§ PROBLEM STATEMENT
Replace "checkbox" with "toggle" in the listing from the line with "Image resolution: width=1246" to the line with "pos(1334,299)", and give back only those lines with nothing else changed.

Stored items
###
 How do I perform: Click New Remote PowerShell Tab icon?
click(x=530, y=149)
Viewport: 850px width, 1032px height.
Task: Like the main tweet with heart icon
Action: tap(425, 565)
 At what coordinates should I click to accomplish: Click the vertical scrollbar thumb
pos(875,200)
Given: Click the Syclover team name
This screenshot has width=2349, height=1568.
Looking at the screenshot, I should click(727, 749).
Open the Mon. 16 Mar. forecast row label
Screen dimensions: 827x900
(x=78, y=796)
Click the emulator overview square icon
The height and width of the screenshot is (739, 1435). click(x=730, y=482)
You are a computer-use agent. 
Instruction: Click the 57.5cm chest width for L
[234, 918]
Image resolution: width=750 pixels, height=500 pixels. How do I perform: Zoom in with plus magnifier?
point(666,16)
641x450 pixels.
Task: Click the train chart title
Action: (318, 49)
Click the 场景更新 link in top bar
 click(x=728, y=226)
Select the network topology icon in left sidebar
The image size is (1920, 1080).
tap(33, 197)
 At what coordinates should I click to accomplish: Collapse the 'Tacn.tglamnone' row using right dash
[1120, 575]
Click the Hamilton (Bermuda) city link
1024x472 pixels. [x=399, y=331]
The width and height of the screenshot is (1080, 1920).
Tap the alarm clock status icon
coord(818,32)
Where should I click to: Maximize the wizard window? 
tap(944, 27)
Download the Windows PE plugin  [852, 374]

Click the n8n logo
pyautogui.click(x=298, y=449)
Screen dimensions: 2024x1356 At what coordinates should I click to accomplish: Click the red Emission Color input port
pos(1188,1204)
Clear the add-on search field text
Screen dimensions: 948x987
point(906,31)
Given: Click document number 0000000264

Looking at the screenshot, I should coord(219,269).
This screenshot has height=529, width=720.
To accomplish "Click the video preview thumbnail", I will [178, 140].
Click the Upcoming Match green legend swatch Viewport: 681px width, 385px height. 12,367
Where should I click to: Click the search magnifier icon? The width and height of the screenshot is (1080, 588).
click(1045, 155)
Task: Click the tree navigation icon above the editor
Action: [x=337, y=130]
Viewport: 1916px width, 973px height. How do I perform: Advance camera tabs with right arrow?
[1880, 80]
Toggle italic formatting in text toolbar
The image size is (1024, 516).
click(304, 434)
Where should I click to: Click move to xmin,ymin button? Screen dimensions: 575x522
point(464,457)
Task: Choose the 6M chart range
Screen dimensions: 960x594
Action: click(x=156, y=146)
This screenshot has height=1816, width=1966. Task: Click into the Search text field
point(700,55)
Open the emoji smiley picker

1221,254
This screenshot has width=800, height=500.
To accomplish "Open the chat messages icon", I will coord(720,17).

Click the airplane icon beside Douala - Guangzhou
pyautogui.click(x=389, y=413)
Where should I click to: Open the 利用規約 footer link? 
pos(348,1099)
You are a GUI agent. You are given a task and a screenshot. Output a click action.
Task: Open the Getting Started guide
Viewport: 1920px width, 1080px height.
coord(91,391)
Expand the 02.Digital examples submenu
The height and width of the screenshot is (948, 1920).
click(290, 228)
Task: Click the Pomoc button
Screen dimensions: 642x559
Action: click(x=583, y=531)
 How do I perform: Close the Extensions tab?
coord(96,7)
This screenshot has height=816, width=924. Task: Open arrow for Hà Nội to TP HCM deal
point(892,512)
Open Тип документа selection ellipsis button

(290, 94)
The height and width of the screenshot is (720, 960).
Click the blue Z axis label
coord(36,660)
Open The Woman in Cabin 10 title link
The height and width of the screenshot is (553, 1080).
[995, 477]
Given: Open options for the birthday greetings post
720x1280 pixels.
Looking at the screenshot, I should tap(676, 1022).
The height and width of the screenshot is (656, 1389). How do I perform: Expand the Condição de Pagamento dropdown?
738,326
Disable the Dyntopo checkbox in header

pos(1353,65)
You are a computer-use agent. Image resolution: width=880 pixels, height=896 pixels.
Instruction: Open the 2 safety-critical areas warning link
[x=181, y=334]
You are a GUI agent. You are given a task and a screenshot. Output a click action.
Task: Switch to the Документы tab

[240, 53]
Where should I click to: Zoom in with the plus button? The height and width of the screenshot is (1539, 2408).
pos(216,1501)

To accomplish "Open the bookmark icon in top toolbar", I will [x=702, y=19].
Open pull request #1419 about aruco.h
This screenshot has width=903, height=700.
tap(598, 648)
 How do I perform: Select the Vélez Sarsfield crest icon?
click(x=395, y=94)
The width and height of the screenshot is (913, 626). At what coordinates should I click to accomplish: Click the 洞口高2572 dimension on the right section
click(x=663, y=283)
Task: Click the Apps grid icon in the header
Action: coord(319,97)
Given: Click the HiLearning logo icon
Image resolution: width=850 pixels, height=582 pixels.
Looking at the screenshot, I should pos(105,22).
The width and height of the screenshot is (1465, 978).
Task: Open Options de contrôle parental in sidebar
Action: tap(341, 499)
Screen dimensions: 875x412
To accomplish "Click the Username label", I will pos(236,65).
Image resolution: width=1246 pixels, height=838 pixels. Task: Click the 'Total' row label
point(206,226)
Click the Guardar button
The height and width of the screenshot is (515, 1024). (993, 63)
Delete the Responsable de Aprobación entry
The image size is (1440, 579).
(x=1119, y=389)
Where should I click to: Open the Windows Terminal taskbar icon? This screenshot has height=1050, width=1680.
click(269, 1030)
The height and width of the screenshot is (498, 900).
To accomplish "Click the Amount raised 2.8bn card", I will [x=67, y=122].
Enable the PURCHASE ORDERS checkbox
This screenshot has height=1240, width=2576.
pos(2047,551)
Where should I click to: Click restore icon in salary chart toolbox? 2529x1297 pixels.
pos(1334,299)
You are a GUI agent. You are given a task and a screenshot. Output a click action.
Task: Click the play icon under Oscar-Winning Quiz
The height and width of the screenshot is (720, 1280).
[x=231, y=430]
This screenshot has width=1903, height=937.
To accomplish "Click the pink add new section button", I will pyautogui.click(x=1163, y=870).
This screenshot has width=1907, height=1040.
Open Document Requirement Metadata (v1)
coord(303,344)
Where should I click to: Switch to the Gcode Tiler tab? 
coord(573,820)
###
§ SOLUTION FOR THIS EXERCISE
Image resolution: width=1246 pixels, height=838 pixels. Task: Click the 'Total' row label
point(206,226)
Click the Guardar button
The height and width of the screenshot is (515, 1024). (993, 63)
Delete the Responsable de Aprobación entry
The image size is (1440, 579).
(x=1119, y=389)
Where should I click to: Open the Windows Terminal taskbar icon? This screenshot has height=1050, width=1680.
click(269, 1030)
The height and width of the screenshot is (498, 900).
To accomplish "Click the Amount raised 2.8bn card", I will [x=67, y=122].
Enable the PURCHASE ORDERS toggle
This screenshot has height=1240, width=2576.
pos(2047,551)
Where should I click to: Click restore icon in salary chart toolbox? 2529x1297 pixels.
pos(1334,299)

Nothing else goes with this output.